Russia has always been known as a ballet powerhouse, producing some of the world's best-known dancers. At home, they are national heroes, and abroad - fascinating wonders from another world.
Galina Ulanova, who danced with the Bolshoi Theater from 1944 until 1960, was the Soviet ballet superstar of her era. She won every award in her field and even the approval of Joseph Stalin, who had her move to Moscow from her native Leningrad. In Moscow she eventually received an apartment in the famous House on Kotelnicheskaya Naberezhnaya, one of what English speakers call the "Seven Sisters."
Her apartment there is now a museum, and the ballet lovers of The Moscow Times Clubs, naturally, had to visit. After walking through the grand front entrance of the Stalinist architectural masterpiece, you might expect her apartment to be a cold, cavernous, multi-storied affair. In fact, it is nearly the opposite: a humble, cozy apartment filled with porcelain and old photographs.
Even though Ulanova passed away twenty years ago,when you walk in, you feel like you're entering someone's home, and not a museum. Everything has been kept exactly as it was when she died. Her TV still works and the calendar in the kitchen is still turned to March 1998. The closet to the left of the entrance has her coat hanging in it.

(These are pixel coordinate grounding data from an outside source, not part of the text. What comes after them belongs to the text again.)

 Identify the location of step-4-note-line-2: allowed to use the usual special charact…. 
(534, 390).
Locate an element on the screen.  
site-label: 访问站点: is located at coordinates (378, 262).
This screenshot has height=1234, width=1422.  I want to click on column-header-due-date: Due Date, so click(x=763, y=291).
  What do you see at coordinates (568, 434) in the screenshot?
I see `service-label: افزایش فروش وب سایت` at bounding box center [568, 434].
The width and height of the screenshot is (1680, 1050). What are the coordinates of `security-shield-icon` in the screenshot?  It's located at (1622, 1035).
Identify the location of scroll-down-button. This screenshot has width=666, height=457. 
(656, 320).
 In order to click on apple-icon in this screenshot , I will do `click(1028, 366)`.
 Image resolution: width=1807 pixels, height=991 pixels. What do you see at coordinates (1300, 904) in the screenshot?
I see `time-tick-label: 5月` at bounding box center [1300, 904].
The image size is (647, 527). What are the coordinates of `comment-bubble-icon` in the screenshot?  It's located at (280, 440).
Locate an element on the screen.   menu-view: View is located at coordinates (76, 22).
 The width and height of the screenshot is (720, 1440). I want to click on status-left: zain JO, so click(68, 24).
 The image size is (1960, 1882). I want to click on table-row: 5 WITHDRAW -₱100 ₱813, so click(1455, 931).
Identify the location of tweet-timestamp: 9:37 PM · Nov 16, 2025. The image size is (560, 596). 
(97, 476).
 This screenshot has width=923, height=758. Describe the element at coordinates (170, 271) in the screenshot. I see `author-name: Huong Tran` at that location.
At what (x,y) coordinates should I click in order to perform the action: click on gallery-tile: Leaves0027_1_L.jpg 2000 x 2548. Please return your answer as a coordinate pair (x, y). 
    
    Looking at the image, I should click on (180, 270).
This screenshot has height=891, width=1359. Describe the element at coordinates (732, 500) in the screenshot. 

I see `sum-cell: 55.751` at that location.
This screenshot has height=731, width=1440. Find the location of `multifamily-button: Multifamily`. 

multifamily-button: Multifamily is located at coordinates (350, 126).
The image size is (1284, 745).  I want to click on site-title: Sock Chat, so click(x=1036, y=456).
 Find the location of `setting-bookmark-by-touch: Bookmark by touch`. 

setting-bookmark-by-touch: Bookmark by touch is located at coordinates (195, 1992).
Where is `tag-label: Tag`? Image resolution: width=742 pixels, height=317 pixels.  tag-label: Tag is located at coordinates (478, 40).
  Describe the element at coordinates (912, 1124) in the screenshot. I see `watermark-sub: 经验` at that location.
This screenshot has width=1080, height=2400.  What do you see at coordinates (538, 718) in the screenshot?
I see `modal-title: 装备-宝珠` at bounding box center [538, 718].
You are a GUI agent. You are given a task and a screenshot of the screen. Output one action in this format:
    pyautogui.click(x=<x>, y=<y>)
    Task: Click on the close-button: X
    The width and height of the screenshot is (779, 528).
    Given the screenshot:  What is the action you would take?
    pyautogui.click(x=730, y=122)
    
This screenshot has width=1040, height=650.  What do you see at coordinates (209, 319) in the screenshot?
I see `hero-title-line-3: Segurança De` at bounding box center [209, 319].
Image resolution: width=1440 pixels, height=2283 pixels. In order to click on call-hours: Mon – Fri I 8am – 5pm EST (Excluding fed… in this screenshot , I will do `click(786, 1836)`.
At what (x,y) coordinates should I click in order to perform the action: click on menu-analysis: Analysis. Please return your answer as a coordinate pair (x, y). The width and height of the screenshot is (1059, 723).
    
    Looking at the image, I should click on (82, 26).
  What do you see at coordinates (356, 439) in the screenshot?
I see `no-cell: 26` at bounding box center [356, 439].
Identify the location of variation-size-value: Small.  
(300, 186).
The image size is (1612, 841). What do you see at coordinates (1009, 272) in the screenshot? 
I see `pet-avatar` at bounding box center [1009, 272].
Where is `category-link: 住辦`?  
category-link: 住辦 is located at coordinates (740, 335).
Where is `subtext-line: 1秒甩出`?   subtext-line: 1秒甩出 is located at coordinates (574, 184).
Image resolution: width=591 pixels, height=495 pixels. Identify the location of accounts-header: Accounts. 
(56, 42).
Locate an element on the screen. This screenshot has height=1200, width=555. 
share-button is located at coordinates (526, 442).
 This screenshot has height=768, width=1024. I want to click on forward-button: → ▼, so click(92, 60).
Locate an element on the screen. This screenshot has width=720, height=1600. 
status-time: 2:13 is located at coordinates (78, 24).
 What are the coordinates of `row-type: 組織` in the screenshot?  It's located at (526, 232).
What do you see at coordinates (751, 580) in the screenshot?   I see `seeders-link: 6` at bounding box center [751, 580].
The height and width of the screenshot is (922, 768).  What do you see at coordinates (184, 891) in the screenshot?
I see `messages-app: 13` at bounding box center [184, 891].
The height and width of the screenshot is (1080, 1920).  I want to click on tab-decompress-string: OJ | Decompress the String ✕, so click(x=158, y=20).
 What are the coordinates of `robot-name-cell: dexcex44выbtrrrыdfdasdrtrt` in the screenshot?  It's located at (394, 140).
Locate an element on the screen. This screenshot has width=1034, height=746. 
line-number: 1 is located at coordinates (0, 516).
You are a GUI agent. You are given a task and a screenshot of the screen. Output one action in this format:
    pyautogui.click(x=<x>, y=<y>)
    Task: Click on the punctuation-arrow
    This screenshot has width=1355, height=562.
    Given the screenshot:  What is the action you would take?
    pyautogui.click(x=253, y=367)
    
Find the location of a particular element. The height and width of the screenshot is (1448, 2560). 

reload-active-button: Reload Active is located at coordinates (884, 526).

Waiting for us on a side table were champagne, grapes, and "Bird's Milk" cake, which we grabbed before our tour of the apartment. For our first stop, the museum's Director, Oksana Karnovich, took us to Ulanova's living room. Here we stood by the windows which have an unobstructed view of the Moscow River and the Kremlin, and listened to stories from the golden age of Ulanova's career. While she toured extensively with the Bolshoi abroad, the high point was perhaps in 1956 when she performed at Covent Garden in London. The English could not seem to get enough of her. The spectators even forgot that the queen was present, and were only interested in paying homage to the great Russian dancer. One adoring fan even sent a puppy to Moscow after Ulanova admired the dog's parent. A photograph of the dog hangs in the living room.
Ulanova was born in 1910 in St. Petersburg. Her father was a theater director and her mother was a dancer. At her parents' insistence, she started learning ballet at a young age and received the best dance training that was available in the Soviet Union.
After her graduation, where she danced the "Chopiniana," her career took off. She became known for the way she could convey emotion through dance, her perfectionism, and how she could move an audience. Ulanova is also known for her collaboration with Sergei Prokofiev. While at first she was averse to contemporary material, she eventually embraced Prokofiev's music, and she danced the role of Juliet in the first production of "Romeo and Juliet" in 1940, as well as Cinderella in 1945.
From the living room, we moved to her bedroom, which contained a diminutively sized bed in one corner with her slippers placed neatly next to it. Ulanova, our guide stressed, was an extremely private person, and quite shy. She rarely gave interviews and kept a small circle of friends. Her personal life belonged to her alone. But being in this room, long after her death, gives an intimacy with the artist that few had access to during her lifetime.
At this point, one of us asked if she had ever been married. Despite her small bed, she in fact had several husbands, though all her marriages except one were common-law rather than registered. Toward the end of her life she shared her apartment with Tatyana Agafononovna, a journalist from Komsomolskaya Pravda, whose mother had been Ulanova's neighbor. This arrangement would have been impossible if Ulanova had not adopted Agofonovna as her daughter. After the latter passed away in 1994, Ulanova had a heart attack and was admitted to the Kremlin hospital, where she continued to do ballet exercises daily.
From the bedroom, we moved to Agafonovna's room, which was empty at the time of Ulanova's death, but now filled with an exhibition of photographs and letters. From there, we walked past the bathroom which contained Ulanova's original perfumes and a washing machine that she never quite mastered, despite detailed instructions from Agafonovna. The last stop was the kitchen, which looked like she could have had breakfast there that morning.
Before we parted ways, Katya Provornaya, one of the guides from the Bakhrushin theater museum (to which Ulanova's apartment belongs), held a trivia competition. Winners received small souvenir ballet shoes to hang from a Christmas tree or a rear-view mirror. We said a final toast to Ulanova, and headed home, most likely to watch grainy YouTube clips of the great dancer on stage.